The Government is again proposing to extend the director penalty regime to cover employee superannuation entitlements.

The original Bill was introduced to Parliament on 13 October 2011. (I wrote about this in my blog post on 18/10/2011: see “Parliament sees new tax laws to protect superannuation and deter phoenix companies”.)

In its media release on 18 April 2012, the Government says it “held further consultation with industry after withdrawing an earlier  version of the legislation in November. Following this consultation, the  Government has made amendments to the draft Bill, including to ensure that new  directors have time to familiarise themselves with corporate accounts before  being held personally liable for corporate debts and requiring the ATO to serve  director penalty notices on directors in all cases before commencing  action.”

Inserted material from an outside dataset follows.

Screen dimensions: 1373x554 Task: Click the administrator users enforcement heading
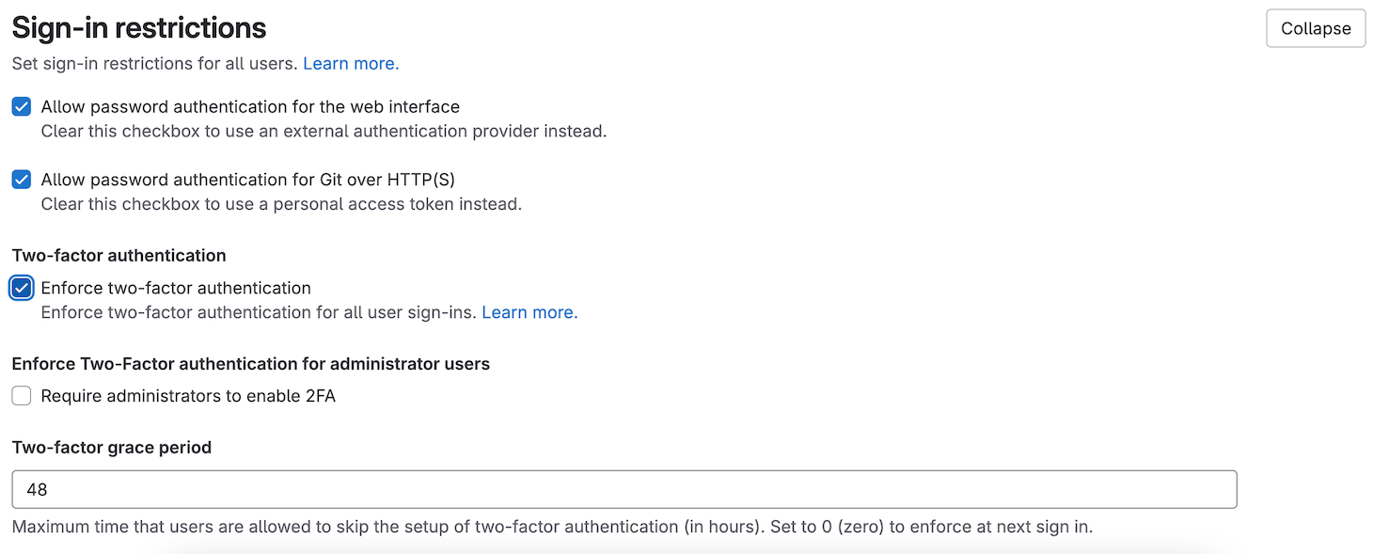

This is the full GOVERNMENT MEDIA RELEASE of 18 April 2012:

“Draft  legislation released today will help to protect workers’ superannuation  entitlements, said Assistant Treasurer, David Bradbury.

Under the director penalty regime,  which has been in operation since 1993, company directors are personally liable  for amounts withheld by their company that have not been remitted to the  Australian Taxation Office (ATO). The Tax  Laws Amendment (2012 Measures No. 2) Bill 2012: Companies’ non-compliance with  PAYG withholding and superannuation guarantee obligations will extend the  regime to cover Superannuation Guarantee amounts.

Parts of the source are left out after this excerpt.